PROBLEM REQUIREMENTS
Nothing but the line with "Toggle the Following button" and the lines after it, through the end of the records below, is to be repeated, exactly as it is.

Collected data entries
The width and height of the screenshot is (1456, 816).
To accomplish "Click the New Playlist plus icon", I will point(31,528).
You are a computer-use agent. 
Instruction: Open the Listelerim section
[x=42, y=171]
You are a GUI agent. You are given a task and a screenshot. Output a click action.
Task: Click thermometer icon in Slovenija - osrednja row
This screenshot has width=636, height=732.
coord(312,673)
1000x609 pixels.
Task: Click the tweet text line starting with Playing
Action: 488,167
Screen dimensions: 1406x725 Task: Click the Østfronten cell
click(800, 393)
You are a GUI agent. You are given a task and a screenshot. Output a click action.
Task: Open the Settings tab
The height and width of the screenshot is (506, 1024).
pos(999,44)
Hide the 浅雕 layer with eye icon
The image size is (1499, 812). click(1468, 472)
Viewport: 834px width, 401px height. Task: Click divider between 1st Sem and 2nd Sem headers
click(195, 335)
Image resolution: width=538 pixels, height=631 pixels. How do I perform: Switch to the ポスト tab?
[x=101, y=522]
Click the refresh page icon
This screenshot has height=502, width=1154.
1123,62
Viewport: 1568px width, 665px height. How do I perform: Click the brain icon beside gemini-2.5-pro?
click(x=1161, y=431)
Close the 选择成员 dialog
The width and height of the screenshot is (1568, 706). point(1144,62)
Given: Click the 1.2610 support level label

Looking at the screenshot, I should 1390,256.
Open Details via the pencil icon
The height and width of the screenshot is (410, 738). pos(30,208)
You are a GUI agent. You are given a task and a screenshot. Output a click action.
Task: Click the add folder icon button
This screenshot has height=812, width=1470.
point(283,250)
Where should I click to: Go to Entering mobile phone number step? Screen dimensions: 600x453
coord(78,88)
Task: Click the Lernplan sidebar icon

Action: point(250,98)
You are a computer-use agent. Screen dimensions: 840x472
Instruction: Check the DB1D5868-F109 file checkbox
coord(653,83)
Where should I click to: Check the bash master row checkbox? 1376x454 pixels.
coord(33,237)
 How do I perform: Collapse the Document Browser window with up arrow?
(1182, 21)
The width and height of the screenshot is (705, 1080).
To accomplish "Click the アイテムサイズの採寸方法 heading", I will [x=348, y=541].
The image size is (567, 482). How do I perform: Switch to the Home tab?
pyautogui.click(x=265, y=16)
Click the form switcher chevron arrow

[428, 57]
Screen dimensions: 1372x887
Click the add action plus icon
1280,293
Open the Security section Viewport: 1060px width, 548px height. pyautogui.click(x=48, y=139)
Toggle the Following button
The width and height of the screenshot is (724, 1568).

SOLUTION TO THE EXERCISE
Toggle the Following button
The width and height of the screenshot is (724, 1568).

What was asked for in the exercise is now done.